Sui gruppi che invitano a boicottare i prodotti e i servizi statunitensi nel Nord Europa, la mossa di Haltbakk Bunkers è stata a lungo applaudita. Fra questi anche la pagina Boycott varer fra USA, creata in Danimarca dopo che, a febbraio, il vicepresidente JD Vance aveva definito Copenaghen un «cattivo alleato», suscitando l'indignazione dei danesi dopo il rifiuto categorico della premier Mette Frederiksen di cedere la Groenlandia agli Stati Uniti. Gli iscritti, a oggi, sono oltre 48 mila. Un gruppo simile è stato creato in Svezia, con oltre 32 mila membri. Secondo i suoi amministratori, è «nato dalla frustrazione per un mondo che è diventato molto più incerto e imprevedibile dopo l'insediamento di Donald Trump il 20 gennaio». «Ho smesso di acquistare prodotti alimentari di aziende americane come Heinz, Kelloggs, Snickers e Tuc» ha dichiarato un membro del gruppo, Therese Sjöström, a Le Monde. «Ho cambiato il mio motore di ricerca da Google a Ecosia. Ho cancellato l'abbonamento a Netflix per utilizzare lo svedese Viaplay. Rivedrò anche i miei investimenti finanziari». Pur rammaricandosi di dover usare Facebook per fare trading, altri dicono di aver venduto le loro azioni di società americane. Charlotte Betulander, da parte sua, ha appena «piazzato un ordine di vendita» al fondo pensionistico AP7, gestito dallo Stato svedese, che ha «il 69% delle partecipazioni nel mercato statunitense» ha spiegato, indignata.

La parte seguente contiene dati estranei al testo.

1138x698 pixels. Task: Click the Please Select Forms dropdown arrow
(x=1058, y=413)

Il boicottaggio è una pratica consolidata in Svezia, ha aggiunto Hube Andersen, altro membro del gruppo, ricordando l'azione intrapresa contro i prodotti francesi all'inizio degli anni Novanta per protestare contro gli esperimenti nucleari nel Pacifico: «Acquistare prodotti americani al giorno d'oggi equivale a sostenere il tentativo della Russia di schiacciare il fratello europeo». «Boicottando i prodotti americani, possiamo mettere qualche carta in mano a Zelensky» ha ribadito Jakub Zulinski, che spera di mandare in rosso il mercato azionario statunitense per qualche giorno. Forse a quel punto «Trump capirà che non vale la pena fare affari con Putin».

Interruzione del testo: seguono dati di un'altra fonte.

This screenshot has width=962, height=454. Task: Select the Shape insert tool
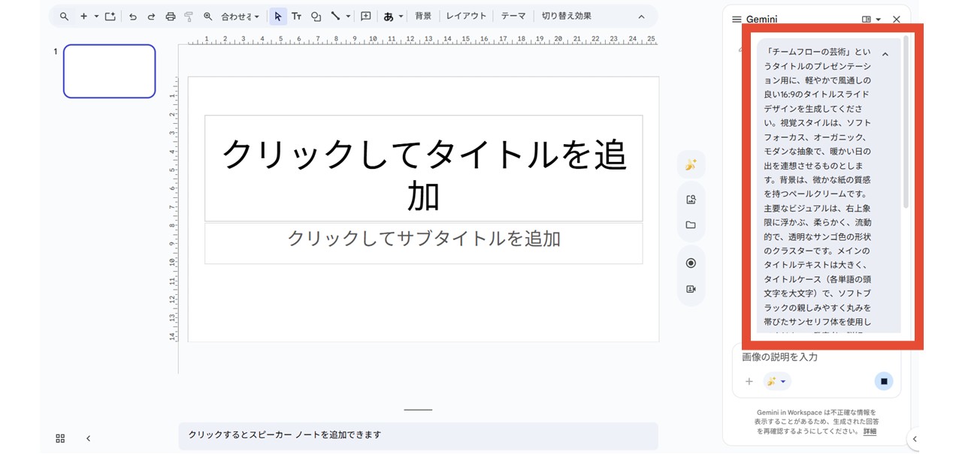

Sebbene l'impatto di tali iniziative sia difficile da misurare, dicevamo, il gruppo Sailing, il principale rivenditore alimentare danese, ha già reagito cambiando le etichette dei suoi supermercati: una stella nera accanto al prezzo indica che il prodotto proviene da un'azienda europea. Su LinkedIn, l'amministratore delegato Anders Hagh ha negato che, alla base di questa decisione, vi sia un disegno politico: «Continueremo a offrire sui nostri scaffali marchi di tutto il mondo e la scelta spetterà sempre ai clienti».

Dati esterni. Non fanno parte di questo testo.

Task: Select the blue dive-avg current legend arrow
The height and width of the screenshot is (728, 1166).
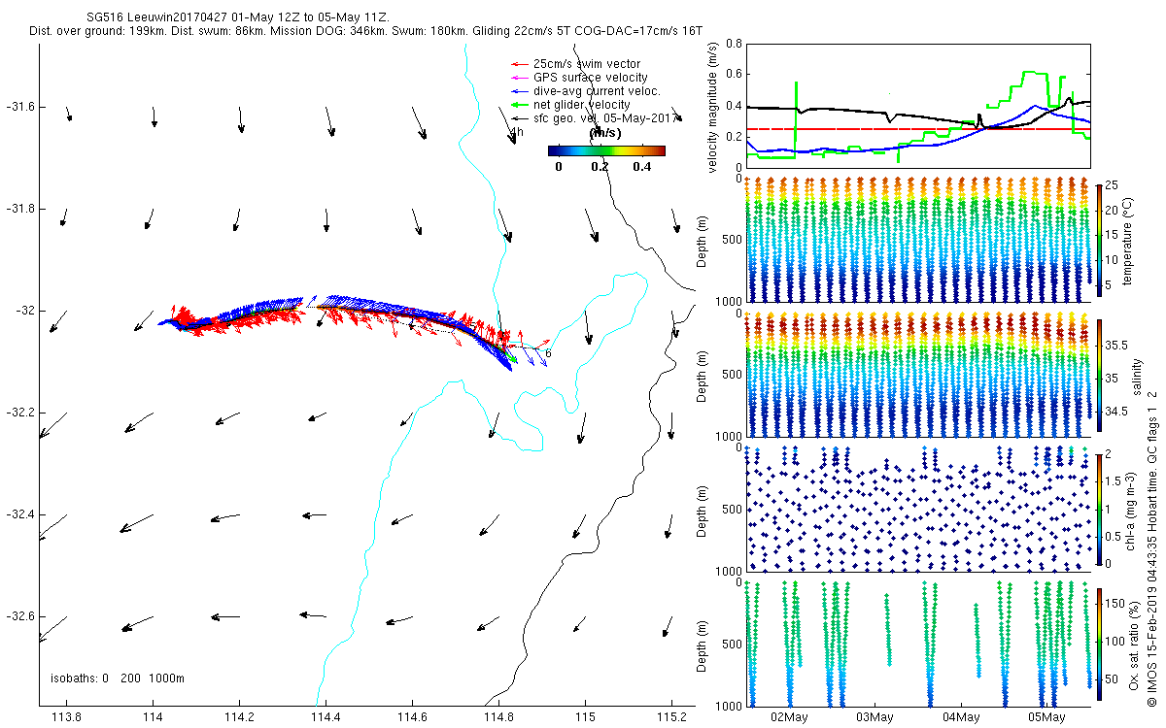Action: tap(519, 91)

Nel Nord Europa, come in altre parti del continente, le vendite di Tesla sono crollate dall'inizio dell'anno. In Svezia, dove la Model Y era l'auto più popolare nel 2024, le vendite del costruttore americano guidato da Elon Musk sono crollate del 44% a gennaio rispetto al 2024. In Norvegia, mercato storico del marchio, le vendite sono calate del 38% e del 70% a febbraio.